A column leaching experiment was performed to evaluate the influence of some relevant environmental factors (soil/water contact time, temperature, saturation) on mobility of aged polychlorinated biphenyls (PCBs) in soil together with transport mediated by dissolved organic carbon (DOC) and mobile organic carbon (OC) coated fine particles/colloids. Consecutive fractions of leachates were collected after a variable pre-equilibration time (2, 5, 7, 48 days), using leaching solutions with different DOC content (tap water vs. Aldrich humic acid), in saturated vs. field capacity conditions and at different temperatures (25 °C vs. 15 °C). The data obtained were compared to the predicted values using a multimedia model (SoilPlusVeg) to evaluate model behaviour. Contact time and temperature determined a relevant effect on DOC and particle/colloid availability, with significant variations in leachate concentrations (up to 1 order of magnitude), typically overlooked by most environmental fate models. Results obtained at different temperatures show a modulation of the DOC/particles production with temperature and therefore the role of temperature changes in the environmental scenarios (e.g. seasonal variations). Transport of PCBs enhanced by Aldrich DOC was not linearly correlated to chemical hydrophobicity but revealed a threshold to ~Log KOW 6.5, likely because of the slow sorption kinetics of more hydrophobic chemicals. Additionally, variation of the saturation conditions (e.g. drying-wetting cycles) can determine contamination peaks at the beginning of an irrigation/rainfall event because of the soil/water equilibration. Model simulations, even when including DOC in the water phase, but not accounting for the particle/colloidal transport and sorption/desorption kinetics, mismatched the ratio of dissolved vs. DOC-associated and particle-associated PCBs and substantially underpredicted concentrations, especially for the high chlorinated congeners. The results indicated that some of the common assumptions and paradigms in fate modelling of such hydrophobic compounds should be revisited and models updated.
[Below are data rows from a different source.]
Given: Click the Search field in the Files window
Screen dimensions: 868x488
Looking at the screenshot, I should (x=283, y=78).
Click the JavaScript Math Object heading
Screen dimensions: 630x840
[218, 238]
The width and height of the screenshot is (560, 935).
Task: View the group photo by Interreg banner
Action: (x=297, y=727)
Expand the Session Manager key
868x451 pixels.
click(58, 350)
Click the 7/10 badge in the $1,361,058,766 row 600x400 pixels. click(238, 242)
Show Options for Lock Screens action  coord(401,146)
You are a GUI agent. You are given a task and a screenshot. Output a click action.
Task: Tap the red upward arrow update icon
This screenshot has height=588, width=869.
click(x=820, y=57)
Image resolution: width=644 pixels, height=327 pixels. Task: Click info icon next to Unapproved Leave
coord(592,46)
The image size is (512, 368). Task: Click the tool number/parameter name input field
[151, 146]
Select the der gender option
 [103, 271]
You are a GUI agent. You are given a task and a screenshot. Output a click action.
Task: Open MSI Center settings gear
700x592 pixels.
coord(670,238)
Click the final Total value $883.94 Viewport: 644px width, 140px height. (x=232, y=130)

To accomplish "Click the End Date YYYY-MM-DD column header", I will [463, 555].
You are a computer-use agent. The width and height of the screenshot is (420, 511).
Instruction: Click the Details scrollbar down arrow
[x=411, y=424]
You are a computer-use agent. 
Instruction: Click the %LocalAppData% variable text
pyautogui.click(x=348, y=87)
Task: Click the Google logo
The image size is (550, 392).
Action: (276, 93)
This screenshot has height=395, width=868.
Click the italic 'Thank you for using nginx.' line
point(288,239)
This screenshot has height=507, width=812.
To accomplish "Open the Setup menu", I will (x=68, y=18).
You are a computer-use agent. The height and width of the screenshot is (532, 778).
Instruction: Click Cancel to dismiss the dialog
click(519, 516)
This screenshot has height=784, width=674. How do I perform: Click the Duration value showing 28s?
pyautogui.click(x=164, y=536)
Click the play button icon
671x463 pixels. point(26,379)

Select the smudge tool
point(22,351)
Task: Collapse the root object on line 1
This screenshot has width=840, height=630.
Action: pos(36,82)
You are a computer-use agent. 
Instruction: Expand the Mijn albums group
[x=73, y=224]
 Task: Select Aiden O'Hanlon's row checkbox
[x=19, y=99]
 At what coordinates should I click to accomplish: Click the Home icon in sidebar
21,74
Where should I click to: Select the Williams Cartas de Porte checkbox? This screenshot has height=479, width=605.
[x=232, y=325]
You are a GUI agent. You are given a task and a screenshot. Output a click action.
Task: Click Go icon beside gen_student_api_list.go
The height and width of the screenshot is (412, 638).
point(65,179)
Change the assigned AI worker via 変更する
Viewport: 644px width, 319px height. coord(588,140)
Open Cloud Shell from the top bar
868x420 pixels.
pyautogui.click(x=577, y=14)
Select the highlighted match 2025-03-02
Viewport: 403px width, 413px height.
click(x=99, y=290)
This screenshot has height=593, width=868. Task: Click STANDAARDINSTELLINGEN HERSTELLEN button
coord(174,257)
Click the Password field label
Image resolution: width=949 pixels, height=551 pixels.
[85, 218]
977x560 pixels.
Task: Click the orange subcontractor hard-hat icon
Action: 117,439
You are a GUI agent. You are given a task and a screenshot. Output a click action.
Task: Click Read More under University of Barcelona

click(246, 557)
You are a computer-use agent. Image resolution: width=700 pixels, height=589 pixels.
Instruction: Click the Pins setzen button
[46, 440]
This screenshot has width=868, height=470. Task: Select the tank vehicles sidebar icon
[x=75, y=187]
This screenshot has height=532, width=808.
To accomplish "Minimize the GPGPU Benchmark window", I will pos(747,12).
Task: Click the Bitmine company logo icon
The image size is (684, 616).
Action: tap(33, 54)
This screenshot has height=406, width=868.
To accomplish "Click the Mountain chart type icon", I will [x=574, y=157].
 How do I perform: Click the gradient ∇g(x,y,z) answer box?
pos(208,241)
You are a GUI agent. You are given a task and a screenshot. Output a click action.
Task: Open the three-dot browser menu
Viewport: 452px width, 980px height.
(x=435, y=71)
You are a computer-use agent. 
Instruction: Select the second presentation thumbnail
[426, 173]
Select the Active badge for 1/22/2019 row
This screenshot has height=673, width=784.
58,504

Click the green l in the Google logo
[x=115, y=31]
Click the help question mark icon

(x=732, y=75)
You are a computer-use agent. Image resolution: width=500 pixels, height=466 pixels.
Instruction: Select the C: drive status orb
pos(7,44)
Predicting pesticide fate in small cultivated mountain watersheds using the DynAPlus model: Toward improved assessment of peak exposure.

The use of plant protection products (PPPs) in agricultural areas implies potential chemical loadings to surface waters, which can pose a risk to aquatic ecosystems and human health. Due to the spatio-temporal variability of PPP applications and of the processes regulating their transport to surface waters, aquatic organisms are typically exposed to pulses of contaminants. In small mountain watersheds, where runoff fluxes are more rapid due to the steep slopes, such exposure peaks are particularly likely to occur. In this work, a spatially explicit, dynamic model for predicting pesticide exposure in surface waters of cultivated mountain basins (DynAPlus) has been developed. The model has been applied to a small mountain watershed (133km2) located in the Italian Eastern Alps and characterized by intensive agriculture (apple orchards) around the main river and its tributaries. DynAPlus performance was evaluated for chlorpyrifos through experimental monitoring, using samples collected during the 2011 and 2012 productive seasons. The comparison between predictions and measurements resulted in a good agreement (R2=0.49, efficiency factor 0.60), although a more accurate spatial information in the input scenario (e.g., field-specific applications, rainfall amount, soil properties) would dramatically improve model performance. A set of illustrative simulations performed for three PPPs highlighted the potential role of DynAPlus in improving exposure predictions for ecological risk assessment and pesticide management practices (e.g., for active ingredient and application rate selection), as well as for planning efficient monitoring campaigns and/or interpreting monitoring data. However, some model improvements (e.g., solid erosion and transport) and a more thorough model validation are desirable to enlarge the applicability domain.